- Opening Delimiter -

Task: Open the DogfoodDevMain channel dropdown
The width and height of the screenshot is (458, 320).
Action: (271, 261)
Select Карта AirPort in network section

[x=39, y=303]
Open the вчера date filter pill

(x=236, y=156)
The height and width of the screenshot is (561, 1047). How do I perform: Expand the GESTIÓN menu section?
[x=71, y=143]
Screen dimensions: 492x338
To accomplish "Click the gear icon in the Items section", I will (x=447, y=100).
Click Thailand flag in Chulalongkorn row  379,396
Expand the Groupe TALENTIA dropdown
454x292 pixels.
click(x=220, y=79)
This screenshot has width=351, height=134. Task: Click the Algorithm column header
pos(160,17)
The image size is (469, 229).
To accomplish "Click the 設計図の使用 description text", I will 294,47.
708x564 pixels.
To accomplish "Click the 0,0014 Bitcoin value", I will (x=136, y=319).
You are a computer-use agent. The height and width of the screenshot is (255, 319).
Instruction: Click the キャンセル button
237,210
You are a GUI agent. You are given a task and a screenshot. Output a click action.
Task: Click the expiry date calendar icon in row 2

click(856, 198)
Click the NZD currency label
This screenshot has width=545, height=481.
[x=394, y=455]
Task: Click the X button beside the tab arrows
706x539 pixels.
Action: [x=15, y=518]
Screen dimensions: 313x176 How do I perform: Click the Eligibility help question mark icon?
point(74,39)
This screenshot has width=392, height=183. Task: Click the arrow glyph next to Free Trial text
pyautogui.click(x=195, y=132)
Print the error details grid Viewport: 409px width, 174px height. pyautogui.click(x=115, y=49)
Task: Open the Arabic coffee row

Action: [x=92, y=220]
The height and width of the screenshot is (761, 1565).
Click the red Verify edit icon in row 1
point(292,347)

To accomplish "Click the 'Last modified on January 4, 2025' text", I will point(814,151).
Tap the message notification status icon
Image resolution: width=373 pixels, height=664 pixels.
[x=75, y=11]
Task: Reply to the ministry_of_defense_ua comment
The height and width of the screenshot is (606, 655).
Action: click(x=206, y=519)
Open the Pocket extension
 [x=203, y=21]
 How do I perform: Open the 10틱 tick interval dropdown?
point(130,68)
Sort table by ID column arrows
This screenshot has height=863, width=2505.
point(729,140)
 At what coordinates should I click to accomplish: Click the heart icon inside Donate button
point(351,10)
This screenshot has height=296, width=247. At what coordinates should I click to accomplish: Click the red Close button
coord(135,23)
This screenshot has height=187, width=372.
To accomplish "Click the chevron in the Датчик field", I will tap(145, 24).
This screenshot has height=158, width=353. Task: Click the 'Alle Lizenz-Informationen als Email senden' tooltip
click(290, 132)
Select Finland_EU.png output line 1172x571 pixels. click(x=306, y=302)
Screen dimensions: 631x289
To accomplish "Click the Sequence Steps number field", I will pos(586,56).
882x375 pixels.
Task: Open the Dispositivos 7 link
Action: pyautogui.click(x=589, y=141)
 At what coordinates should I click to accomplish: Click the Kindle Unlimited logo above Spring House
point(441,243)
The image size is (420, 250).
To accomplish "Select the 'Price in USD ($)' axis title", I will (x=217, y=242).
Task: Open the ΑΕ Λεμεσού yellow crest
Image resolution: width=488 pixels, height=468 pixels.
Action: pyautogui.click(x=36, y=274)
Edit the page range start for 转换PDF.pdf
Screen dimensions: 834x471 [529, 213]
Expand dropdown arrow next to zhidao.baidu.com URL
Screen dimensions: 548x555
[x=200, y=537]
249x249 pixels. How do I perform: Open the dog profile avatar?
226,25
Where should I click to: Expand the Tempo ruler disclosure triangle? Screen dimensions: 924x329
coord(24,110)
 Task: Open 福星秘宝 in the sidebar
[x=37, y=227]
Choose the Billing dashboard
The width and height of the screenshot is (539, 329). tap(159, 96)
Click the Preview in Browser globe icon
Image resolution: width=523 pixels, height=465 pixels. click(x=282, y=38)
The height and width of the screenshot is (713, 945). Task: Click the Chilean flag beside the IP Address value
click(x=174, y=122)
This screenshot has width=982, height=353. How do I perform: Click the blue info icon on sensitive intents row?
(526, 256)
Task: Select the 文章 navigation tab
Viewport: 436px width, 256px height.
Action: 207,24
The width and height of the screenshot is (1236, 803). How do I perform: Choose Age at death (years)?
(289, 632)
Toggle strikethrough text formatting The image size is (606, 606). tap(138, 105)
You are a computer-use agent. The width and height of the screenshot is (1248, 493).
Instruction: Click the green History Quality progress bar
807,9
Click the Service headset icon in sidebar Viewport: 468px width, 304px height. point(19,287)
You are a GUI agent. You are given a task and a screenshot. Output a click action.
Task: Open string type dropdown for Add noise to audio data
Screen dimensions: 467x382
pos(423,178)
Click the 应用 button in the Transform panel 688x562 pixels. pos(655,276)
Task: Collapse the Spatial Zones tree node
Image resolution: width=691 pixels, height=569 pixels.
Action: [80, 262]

- Closing Delimiter -

◆ **What you should do**
All the data above is to be given again, exactly.

◆ **Your solution**
Task: Open the DogfoodDevMain channel dropdown
The width and height of the screenshot is (458, 320).
Action: (271, 261)
Select Карта AirPort in network section

[x=39, y=303]
Open the вчера date filter pill

(x=236, y=156)
The height and width of the screenshot is (561, 1047). How do I perform: Expand the GESTIÓN menu section?
[x=71, y=143]
Screen dimensions: 492x338
To accomplish "Click the gear icon in the Items section", I will (x=447, y=100).
Click Thailand flag in Chulalongkorn row  379,396
Expand the Groupe TALENTIA dropdown
454x292 pixels.
click(x=220, y=79)
This screenshot has width=351, height=134. Task: Click the Algorithm column header
pos(160,17)
The image size is (469, 229).
To accomplish "Click the 設計図の使用 description text", I will 294,47.
708x564 pixels.
To accomplish "Click the 0,0014 Bitcoin value", I will (x=136, y=319).
You are a computer-use agent. The height and width of the screenshot is (255, 319).
Instruction: Click the キャンセル button
237,210
You are a GUI agent. You are given a task and a screenshot. Output a click action.
Task: Click the expiry date calendar icon in row 2

click(856, 198)
Click the NZD currency label
This screenshot has width=545, height=481.
[x=394, y=455]
Task: Click the X button beside the tab arrows
706x539 pixels.
Action: [x=15, y=518]
Screen dimensions: 313x176 How do I perform: Click the Eligibility help question mark icon?
point(74,39)
This screenshot has width=392, height=183. Task: Click the arrow glyph next to Free Trial text
pyautogui.click(x=195, y=132)
Print the error details grid Viewport: 409px width, 174px height. pyautogui.click(x=115, y=49)
Task: Open the Arabic coffee row

Action: [x=92, y=220]
The height and width of the screenshot is (761, 1565).
Click the red Verify edit icon in row 1
point(292,347)

To accomplish "Click the 'Last modified on January 4, 2025' text", I will point(814,151).
Tap the message notification status icon
Image resolution: width=373 pixels, height=664 pixels.
[x=75, y=11]
Task: Reply to the ministry_of_defense_ua comment
The height and width of the screenshot is (606, 655).
Action: click(x=206, y=519)
Open the Pocket extension
 [x=203, y=21]
 How do I perform: Open the 10틱 tick interval dropdown?
point(130,68)
Sort table by ID column arrows
This screenshot has height=863, width=2505.
point(729,140)
 At what coordinates should I click to accomplish: Click the heart icon inside Donate button
point(351,10)
This screenshot has height=296, width=247. At what coordinates should I click to accomplish: Click the red Close button
coord(135,23)
This screenshot has height=187, width=372.
To accomplish "Click the chevron in the Датчик field", I will tap(145, 24).
This screenshot has height=158, width=353. Task: Click the 'Alle Lizenz-Informationen als Email senden' tooltip
click(290, 132)
Select Finland_EU.png output line 1172x571 pixels. click(x=306, y=302)
Screen dimensions: 631x289
To accomplish "Click the Sequence Steps number field", I will pos(586,56).
882x375 pixels.
Task: Open the Dispositivos 7 link
Action: pyautogui.click(x=589, y=141)
 At what coordinates should I click to accomplish: Click the Kindle Unlimited logo above Spring House
point(441,243)
The image size is (420, 250).
To accomplish "Select the 'Price in USD ($)' axis title", I will (x=217, y=242).
Task: Open the ΑΕ Λεμεσού yellow crest
Image resolution: width=488 pixels, height=468 pixels.
Action: pyautogui.click(x=36, y=274)
Edit the page range start for 转换PDF.pdf
Screen dimensions: 834x471 [529, 213]
Expand dropdown arrow next to zhidao.baidu.com URL
Screen dimensions: 548x555
[x=200, y=537]
249x249 pixels. How do I perform: Open the dog profile avatar?
226,25
Where should I click to: Expand the Tempo ruler disclosure triangle? Screen dimensions: 924x329
coord(24,110)
 Task: Open 福星秘宝 in the sidebar
[x=37, y=227]
Choose the Billing dashboard
The width and height of the screenshot is (539, 329). tap(159, 96)
Click the Preview in Browser globe icon
Image resolution: width=523 pixels, height=465 pixels. click(x=282, y=38)
The height and width of the screenshot is (713, 945). Task: Click the Chilean flag beside the IP Address value
click(x=174, y=122)
This screenshot has width=982, height=353. How do I perform: Click the blue info icon on sensitive intents row?
(526, 256)
Task: Select the 文章 navigation tab
Viewport: 436px width, 256px height.
Action: 207,24
The width and height of the screenshot is (1236, 803). How do I perform: Choose Age at death (years)?
(289, 632)
Toggle strikethrough text formatting The image size is (606, 606). tap(138, 105)
You are a computer-use agent. The width and height of the screenshot is (1248, 493).
Instruction: Click the green History Quality progress bar
807,9
Click the Service headset icon in sidebar Viewport: 468px width, 304px height. point(19,287)
You are a GUI agent. You are given a task and a screenshot. Output a click action.
Task: Open string type dropdown for Add noise to audio data
Screen dimensions: 467x382
pos(423,178)
Click the 应用 button in the Transform panel 688x562 pixels. pos(655,276)
Task: Collapse the Spatial Zones tree node
Image resolution: width=691 pixels, height=569 pixels.
Action: [80, 262]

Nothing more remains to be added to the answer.